The chicanery needed just to read and write a Unicode file on Windows using Perl is absurd. It's much too arcane.

Can someone explain how this sequence of PerlIO layers works? Why must so many layers be used? Can these layers be specified using the open pragma? If so, how? If not, why not? And why has this ancient Perl bug still not been fixed in version 5.12.2?

In fact, the second, more elaborate version of the script is still wrong. The file named Input.txt has a byte order mark in it, so its encoding is actually UTF-16, not UTF-16LE. It seems there's no way to generate a UTF-16 file in little-endian byte order directly. To generate such a file, you have to specify the UTF-16LE CES (which is wrong) and add the byte order mark explictly to make it UTF-16 instead of UTF-16LE.

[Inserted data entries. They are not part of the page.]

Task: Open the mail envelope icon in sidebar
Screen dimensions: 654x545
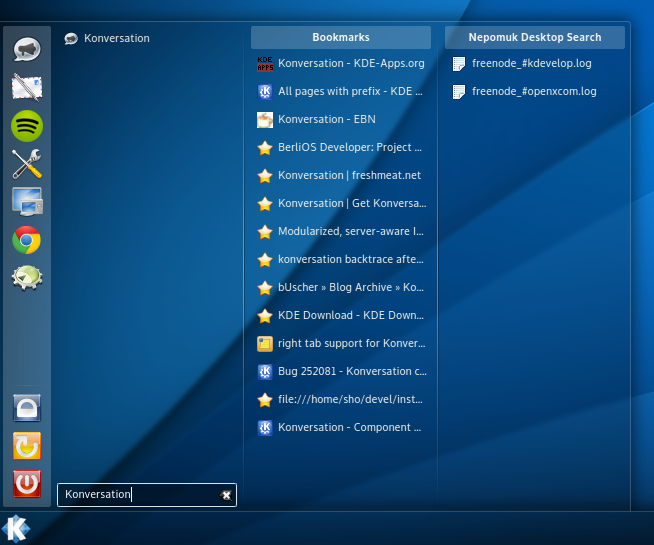Action: click(27, 88)
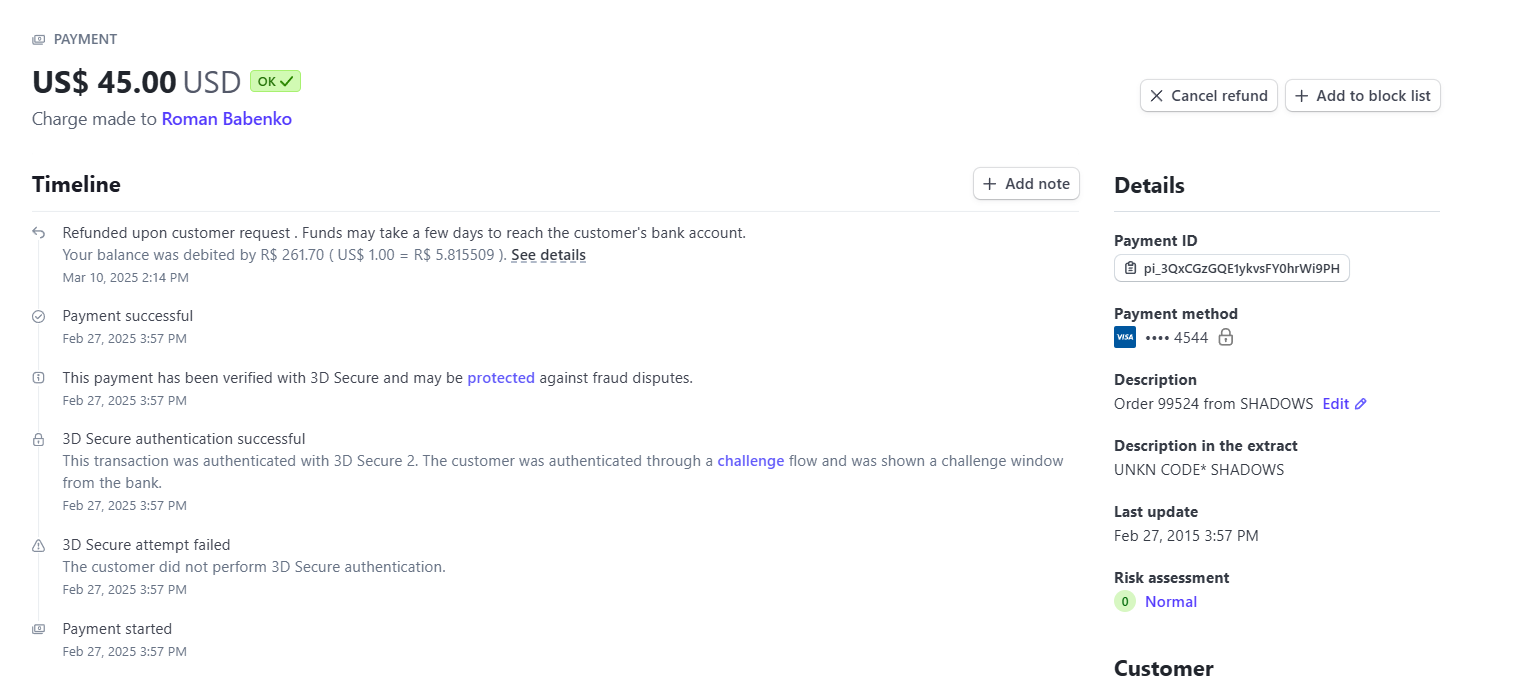Click the Payment successful checkmark icon
Screen dimensions: 1536x681
point(38,316)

#!perl use strict; use warnings; use charnames qw( :full ); open my $input_fh, '<:raw:perlio:encoding(UTF-16):crlf', 'Input.txt'; open my $output_fh, '>:raw:perlio:encoding(UTF-16LE):crlf', 'Output.txt'; print $output_fh "\N{BYTE ORDER MARK}"; while (my $line = <$input_fh>) { chomp $line; print $output_fh "$line\n"; }

Comment on Chicanery Needed to Handle Unicode Text on Microsoft Windows
Select or Download Code
Re: Chicanery Needed to Handle Unicode Text on Microsoft Windows
by Anonymous Monk on Oct 30, 2010 at 07:51 UTC
    He Googles for help

    utf16le site:perlmonks.org
    UTF-16 on WinXP written by Perl shows whitespaces.
    crlf mess in unicode utf-16le

    Can someone explain how this sequence of PerlIO layers works?

    See PerlIO

    Why must so many layers be used?

    Because of the defaults, see PerlIO

    Can these layers be specified using the open pragma? If so, how? If not, why not?

    This should work

    use open qw' IO :raw:perlio:encoding(UTF-16LE):crlf ';
    but apparently open pragma is broken and doesn't accept the same things as binmode/open

    And why has this ancient Perl bug still not been fixed in 5.12.2?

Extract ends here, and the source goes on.